--- BEGIN ---

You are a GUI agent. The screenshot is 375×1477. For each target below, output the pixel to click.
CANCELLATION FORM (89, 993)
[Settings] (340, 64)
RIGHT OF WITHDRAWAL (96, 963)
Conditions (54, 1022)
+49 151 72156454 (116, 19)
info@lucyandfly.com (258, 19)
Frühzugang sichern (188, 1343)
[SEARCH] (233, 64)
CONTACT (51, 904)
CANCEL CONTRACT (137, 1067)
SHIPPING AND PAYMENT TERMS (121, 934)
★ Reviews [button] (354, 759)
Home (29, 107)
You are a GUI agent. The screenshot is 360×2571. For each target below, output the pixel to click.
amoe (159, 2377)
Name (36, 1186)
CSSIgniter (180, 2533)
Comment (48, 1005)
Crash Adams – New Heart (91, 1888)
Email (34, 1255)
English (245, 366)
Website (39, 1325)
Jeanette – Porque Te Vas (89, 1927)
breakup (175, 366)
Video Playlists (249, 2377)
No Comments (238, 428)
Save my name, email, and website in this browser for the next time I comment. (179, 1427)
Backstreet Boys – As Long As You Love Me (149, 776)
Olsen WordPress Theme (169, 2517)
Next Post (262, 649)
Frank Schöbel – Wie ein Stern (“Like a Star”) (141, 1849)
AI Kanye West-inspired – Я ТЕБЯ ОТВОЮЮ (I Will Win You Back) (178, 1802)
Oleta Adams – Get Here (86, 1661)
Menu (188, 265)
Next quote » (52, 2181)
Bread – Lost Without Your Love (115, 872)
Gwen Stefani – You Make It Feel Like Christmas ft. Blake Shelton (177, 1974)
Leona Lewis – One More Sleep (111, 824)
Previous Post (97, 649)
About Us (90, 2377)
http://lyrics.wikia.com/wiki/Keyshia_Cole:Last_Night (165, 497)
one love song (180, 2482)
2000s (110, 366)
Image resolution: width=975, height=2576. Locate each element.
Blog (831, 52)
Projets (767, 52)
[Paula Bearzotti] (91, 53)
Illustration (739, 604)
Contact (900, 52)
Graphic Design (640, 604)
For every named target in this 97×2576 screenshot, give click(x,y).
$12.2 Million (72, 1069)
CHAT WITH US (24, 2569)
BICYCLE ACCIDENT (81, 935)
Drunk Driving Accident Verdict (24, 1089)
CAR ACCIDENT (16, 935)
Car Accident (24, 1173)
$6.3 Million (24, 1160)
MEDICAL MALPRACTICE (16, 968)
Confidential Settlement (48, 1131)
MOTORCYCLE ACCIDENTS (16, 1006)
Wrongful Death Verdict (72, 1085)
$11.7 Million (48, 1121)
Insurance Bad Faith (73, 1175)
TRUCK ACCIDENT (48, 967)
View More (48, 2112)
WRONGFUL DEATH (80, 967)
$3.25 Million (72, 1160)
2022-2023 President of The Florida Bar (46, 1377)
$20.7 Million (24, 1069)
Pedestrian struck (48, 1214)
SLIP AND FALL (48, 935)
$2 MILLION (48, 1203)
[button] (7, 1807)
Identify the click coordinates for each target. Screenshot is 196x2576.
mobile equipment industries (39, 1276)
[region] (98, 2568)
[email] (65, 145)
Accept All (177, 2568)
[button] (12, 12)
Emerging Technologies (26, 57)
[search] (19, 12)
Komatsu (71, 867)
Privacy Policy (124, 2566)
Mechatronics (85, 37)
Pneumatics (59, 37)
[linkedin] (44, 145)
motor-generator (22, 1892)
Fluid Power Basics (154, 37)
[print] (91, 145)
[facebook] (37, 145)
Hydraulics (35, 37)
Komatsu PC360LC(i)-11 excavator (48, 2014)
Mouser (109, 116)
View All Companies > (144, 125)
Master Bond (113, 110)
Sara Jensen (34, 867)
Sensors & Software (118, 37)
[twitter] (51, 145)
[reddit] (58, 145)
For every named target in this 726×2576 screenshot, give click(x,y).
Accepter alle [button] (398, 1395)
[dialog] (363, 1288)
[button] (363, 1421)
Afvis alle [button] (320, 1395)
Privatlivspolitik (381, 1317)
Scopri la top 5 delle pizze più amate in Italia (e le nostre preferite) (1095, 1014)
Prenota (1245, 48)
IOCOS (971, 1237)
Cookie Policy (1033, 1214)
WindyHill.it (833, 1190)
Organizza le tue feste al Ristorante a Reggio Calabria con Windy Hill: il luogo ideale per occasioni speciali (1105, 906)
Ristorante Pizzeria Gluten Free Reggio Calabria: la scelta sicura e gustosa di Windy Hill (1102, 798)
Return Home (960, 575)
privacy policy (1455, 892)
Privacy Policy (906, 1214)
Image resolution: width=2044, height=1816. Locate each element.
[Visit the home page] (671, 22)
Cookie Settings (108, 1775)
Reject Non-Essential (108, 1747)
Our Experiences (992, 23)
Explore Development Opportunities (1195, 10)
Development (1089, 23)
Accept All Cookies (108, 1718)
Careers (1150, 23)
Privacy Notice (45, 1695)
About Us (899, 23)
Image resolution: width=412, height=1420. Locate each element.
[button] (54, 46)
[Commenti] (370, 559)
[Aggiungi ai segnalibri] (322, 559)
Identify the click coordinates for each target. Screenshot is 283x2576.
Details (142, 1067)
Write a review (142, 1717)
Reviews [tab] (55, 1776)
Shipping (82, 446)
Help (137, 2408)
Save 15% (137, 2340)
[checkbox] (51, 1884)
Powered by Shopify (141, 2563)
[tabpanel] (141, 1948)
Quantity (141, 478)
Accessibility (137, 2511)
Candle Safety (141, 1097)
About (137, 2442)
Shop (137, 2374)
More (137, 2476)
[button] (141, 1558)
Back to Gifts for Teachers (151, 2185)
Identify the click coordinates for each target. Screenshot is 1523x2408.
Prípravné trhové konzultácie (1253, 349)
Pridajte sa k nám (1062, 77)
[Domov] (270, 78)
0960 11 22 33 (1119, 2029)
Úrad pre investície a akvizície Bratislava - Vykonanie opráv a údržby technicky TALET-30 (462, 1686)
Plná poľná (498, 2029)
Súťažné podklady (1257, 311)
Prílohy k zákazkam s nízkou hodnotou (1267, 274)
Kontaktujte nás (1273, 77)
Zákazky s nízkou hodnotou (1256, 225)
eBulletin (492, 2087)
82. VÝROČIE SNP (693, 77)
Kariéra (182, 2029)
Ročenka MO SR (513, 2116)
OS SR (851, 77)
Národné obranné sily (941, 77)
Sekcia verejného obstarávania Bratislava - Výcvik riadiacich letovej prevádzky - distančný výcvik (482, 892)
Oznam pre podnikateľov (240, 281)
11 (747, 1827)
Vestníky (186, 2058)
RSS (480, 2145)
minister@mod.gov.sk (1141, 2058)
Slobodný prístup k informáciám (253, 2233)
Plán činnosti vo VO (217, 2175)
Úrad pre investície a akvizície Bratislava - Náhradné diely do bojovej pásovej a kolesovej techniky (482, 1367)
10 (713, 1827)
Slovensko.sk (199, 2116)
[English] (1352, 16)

--- END ---

▶ What is asked: Write out again every line of the items, from the line containing "Privacy Policy (906, 1214)" through the line containing "About Us (899, 23)", both included, with each line's wording unchanged. Shift every coordinate by adding 25 to each of its two numbers.

▶ Exercise result:
Privacy Policy (931, 1239)
Image resolution: width=2044, height=1816. Locate each element.
[Visit the home page] (696, 47)
Cookie Settings (133, 1800)
Reject Non-Essential (133, 1772)
Our Experiences (1017, 48)
Explore Development Opportunities (1220, 35)
Development (1114, 48)
Accept All Cookies (133, 1743)
Careers (1175, 48)
Privacy Notice (70, 1720)
About Us (924, 48)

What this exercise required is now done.